**Task**
Restate exactly the lines below, from the one containing "You are a GUI" through the final line, and leave out the pictures.

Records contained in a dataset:
###
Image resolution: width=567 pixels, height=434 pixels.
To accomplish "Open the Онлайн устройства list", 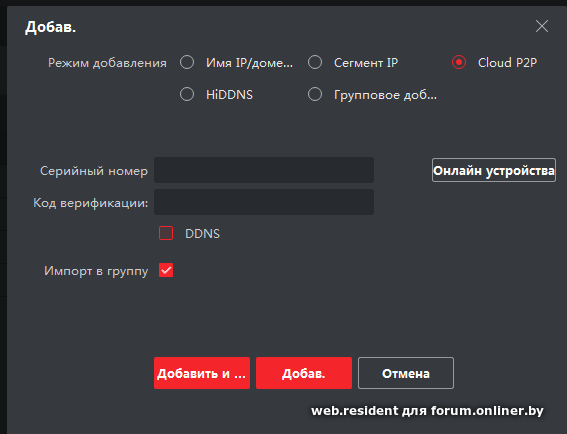I will point(494,170).
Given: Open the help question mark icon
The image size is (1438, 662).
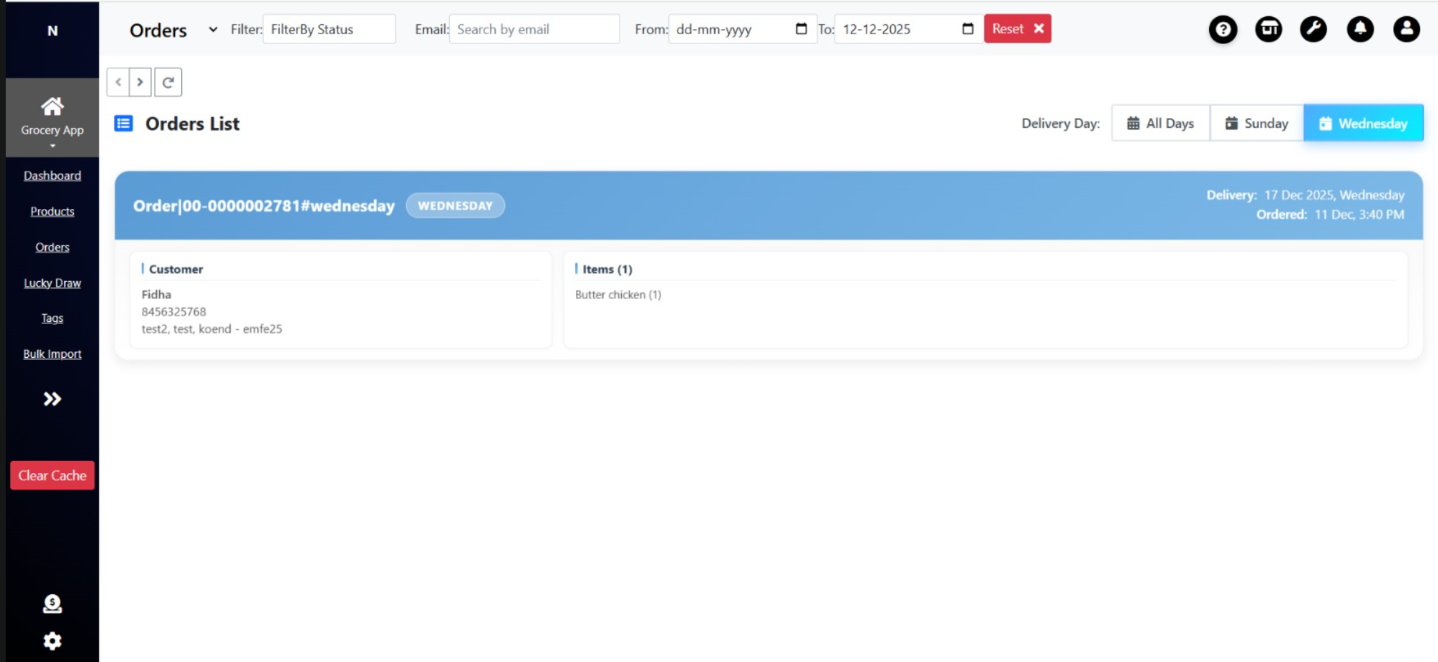Looking at the screenshot, I should [x=1222, y=30].
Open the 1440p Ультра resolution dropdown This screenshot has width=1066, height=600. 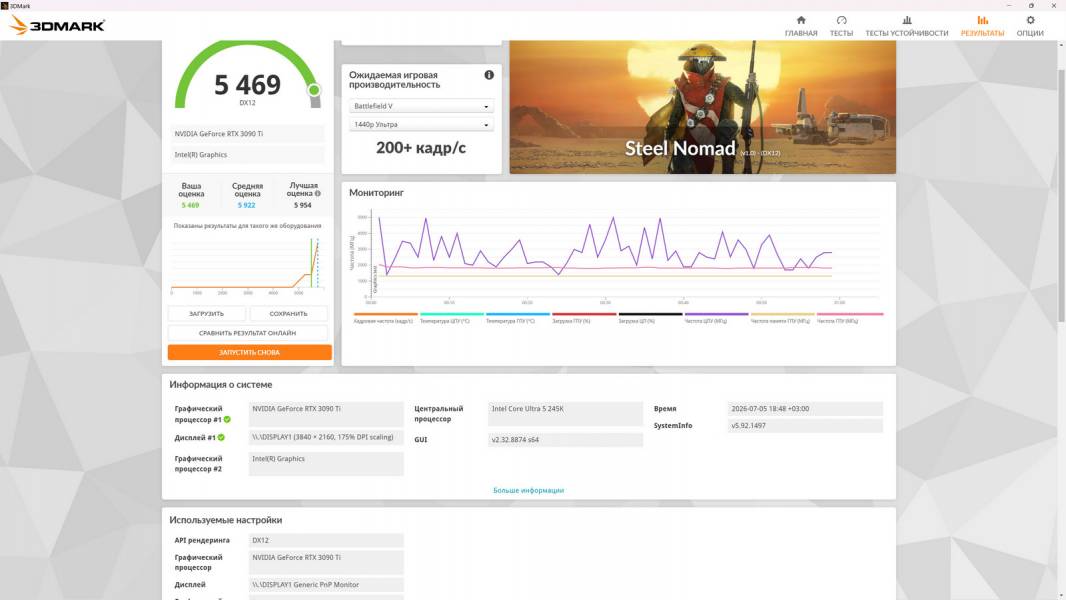(x=421, y=124)
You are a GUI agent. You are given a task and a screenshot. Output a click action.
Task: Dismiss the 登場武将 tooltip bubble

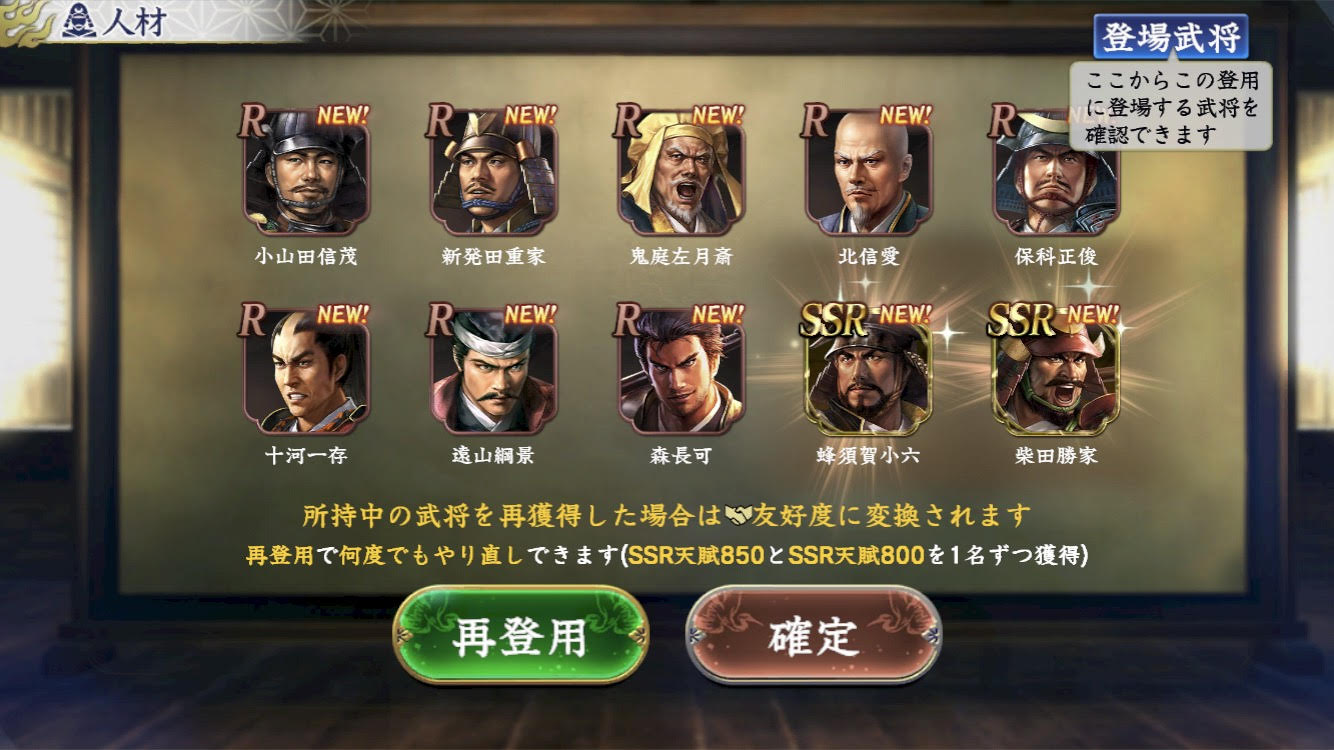click(1171, 106)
###
**Reply to the task**
You are a GUI agent. You are given a task and a screenshot. Output a click action.
Task: Dismiss the 登場武将 tooltip bubble

click(1171, 106)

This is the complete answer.